The '80s keep dying. The '80s will never die. In the span of three days this past week, both '80s hitmaker Eddie Money and The Cars frontman Ric Ocasek passed away, having lived well and successfully into their AARP years. Yet their music somehow feels as fresh and as ubiquitous today as it would have been in 1982.
If in just the past few months you watched “Stranger Things,” you understood its sly Cars by way of “Fast Times at Ridgemont High” reference. If you sat on a barstool anywhere, you found yourself drumming your fingers to the blast of “Take Me Home Tonight.” Between the two of them, Ocasek and Money spent the last four decades providing the soundtracks to your soundtracks, and the soundtracks to your life.
Like any self-respecting Gen Xer, I have my own history of memorable life moments punctuated with the strains of “Two Tickets to Paradise” or “Let the Good Times Roll” emanating from a car radio, a jukebox, a set of dingy speakers. It never felt like anybody ever consciously chose the music; it just somehow always appeared, unsummoned but not unappreciated. But I never associate either Ocasek or Money with my youth or my personality; back in the day I had an equal blend of The Cure and Salt-N-Pepa for that. Instead, like anyone who’s watched commercials or gone to barbecues, I hear their hits flowing in a continuous stream that carries me right up to the present moment. Case in point: I usually run a few races a year, and you will never not hear a motivating Eddie Money song while you’re waiting in the corral for the starting gun.
The death of Daniel Johnston, also last week, brought waves of sincere and justified accolades for his intricate songwriting and unique style. In death, Johnston secures a kind of next-level artistic credibility. The outsider icon. The guy who didn’t marry a supermodel. Whose songs never appeared in a GEICO commercial or a Circuit City ad. The man least likely to show up on the soundtrack to "American Horror Story 1984." His contemporaries leave a different kind of mark.
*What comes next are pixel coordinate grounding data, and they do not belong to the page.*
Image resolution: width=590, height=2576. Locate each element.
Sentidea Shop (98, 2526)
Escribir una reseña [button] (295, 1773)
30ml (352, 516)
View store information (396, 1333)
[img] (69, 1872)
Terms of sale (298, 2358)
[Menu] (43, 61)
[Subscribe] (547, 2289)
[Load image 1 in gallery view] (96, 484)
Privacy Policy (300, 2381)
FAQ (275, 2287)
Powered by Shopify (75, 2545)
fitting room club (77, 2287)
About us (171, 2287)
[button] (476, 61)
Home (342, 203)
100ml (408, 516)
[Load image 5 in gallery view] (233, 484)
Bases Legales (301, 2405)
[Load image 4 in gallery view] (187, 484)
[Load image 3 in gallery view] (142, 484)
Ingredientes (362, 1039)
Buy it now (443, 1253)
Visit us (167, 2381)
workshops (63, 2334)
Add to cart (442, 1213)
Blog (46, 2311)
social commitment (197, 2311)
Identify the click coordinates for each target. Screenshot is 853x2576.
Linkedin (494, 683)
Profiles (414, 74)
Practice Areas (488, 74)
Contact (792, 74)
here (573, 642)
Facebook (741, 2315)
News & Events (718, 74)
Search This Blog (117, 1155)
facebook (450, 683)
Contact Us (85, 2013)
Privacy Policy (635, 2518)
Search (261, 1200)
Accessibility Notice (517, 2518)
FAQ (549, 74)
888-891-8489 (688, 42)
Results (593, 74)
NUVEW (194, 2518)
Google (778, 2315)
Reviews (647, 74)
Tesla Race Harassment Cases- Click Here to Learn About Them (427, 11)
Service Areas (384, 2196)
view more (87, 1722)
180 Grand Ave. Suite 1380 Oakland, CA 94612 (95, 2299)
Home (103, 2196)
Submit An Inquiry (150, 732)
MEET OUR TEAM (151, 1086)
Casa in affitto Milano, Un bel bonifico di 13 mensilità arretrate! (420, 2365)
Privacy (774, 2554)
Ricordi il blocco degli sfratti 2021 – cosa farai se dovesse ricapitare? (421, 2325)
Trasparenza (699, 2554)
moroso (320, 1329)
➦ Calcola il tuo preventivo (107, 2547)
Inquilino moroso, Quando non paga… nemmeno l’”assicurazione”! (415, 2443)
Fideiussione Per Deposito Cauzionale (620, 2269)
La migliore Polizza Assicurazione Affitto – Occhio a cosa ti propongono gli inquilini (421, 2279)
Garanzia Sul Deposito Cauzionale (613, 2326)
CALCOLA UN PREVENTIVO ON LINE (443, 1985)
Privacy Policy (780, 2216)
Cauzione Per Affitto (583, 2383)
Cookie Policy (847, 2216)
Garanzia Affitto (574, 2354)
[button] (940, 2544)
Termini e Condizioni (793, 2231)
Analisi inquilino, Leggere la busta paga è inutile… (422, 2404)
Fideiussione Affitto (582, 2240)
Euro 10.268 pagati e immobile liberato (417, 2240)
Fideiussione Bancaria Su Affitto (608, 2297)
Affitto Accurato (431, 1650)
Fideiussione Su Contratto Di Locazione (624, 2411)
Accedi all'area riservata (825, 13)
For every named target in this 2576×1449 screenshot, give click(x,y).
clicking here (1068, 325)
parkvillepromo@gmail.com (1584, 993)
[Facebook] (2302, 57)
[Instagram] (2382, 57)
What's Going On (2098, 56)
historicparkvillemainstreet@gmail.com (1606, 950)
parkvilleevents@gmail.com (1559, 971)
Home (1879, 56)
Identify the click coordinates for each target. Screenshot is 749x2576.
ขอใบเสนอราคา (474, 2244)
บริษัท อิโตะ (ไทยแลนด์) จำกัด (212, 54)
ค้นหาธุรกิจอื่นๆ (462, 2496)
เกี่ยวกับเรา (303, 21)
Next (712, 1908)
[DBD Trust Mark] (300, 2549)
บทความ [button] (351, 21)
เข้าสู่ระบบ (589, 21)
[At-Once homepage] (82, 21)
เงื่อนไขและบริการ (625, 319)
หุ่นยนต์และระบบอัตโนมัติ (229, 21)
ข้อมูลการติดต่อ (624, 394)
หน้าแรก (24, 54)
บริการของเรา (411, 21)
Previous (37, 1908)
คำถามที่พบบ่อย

While The Cars and their dreamy power pop did achieve critical success, earning a place last year in the Rock and Roll Hall of Fame, they were also cursed with popularity. In 1984, Rolling Stone deemed their soon-to-be massive “Heartbeat City” simultaneously “irresistible” and "first-draft poetry.” Money, meanwhile, could likely have only dreamed of such high praise — iconic Village Voice critic Robert Christgau scathingly wrote after Money’s first album, “Sorry, girls (and guys); live inspection reveals that the sleek stud on the cover (and in the ads) is as pudgy and sloppy as his voice. He even has jowls. Watch those cheeseburgers, Eddie boy, or you'll never get to the caviar.”
Their sounds were distinct — Ocasek legendarily cool and detached, Money all Long Island rawness. Their interests and their audiences were distinct. But what the two men had in common were public images that would be all but impossible to achieve success with today.
Ocasek, literally the poster boy for “the case for an ugly husband,” was in his thirties when The Cars formed. He was 40 years old the summer “Heartbeat City” landed and proceeded to demolish everything in its wake. The “pudgy and sloppy” former Edward Mahoney was a police force trainee who had his first hit, “Baby Hold On,” at 29. He was 37 when “Take Me Home Tonight” came out.
Throughout the '80s, both men’s faces were inescapable on MTV, a network whose coins of the realm were youth and beauty. (See also: Phil Collins, Billy Joel.) Even Bruce Springsteen, circa “Born in the USA,” may have been old by those standards, but he was hot. No scrunchie-wearing teenage girl with fingerless gloves and a Claire’s gift card burning a hole in her Caboodle ever once saw those apparent geezers on TV and thought, “Yes, I identity with any of this.”
It’s true there was virtually no such leverage to be ordinary looking and critically underpraised while being black or female a generation or so ago. Yet remembering what genuine stars both men were in at the peak of their successes, churning out videos and pouting from album covers, their ascents seem almost radical.
But what makes them even more unique is their tenacious durability. Sure, you can’t do a throwback era movie or TV show without a nod to their hits, but more amazingly, you also can’t go to a family party or a bar or a Target and escape them. Like later pop acts like The Black Eyed Peas, Ocasek and Money happened to make really catchy music that gets in your head and doesn’t want to leave, and goddamn it, you will hear it at the gym. Both men are somehow precisely of an era, and also precisely of your cousin’s wedding last weekend. Whenever you are, whomever you are with, you can bet you'll know all the words. They aren’t always what you ordered, but they are always, somehow, just what you needed.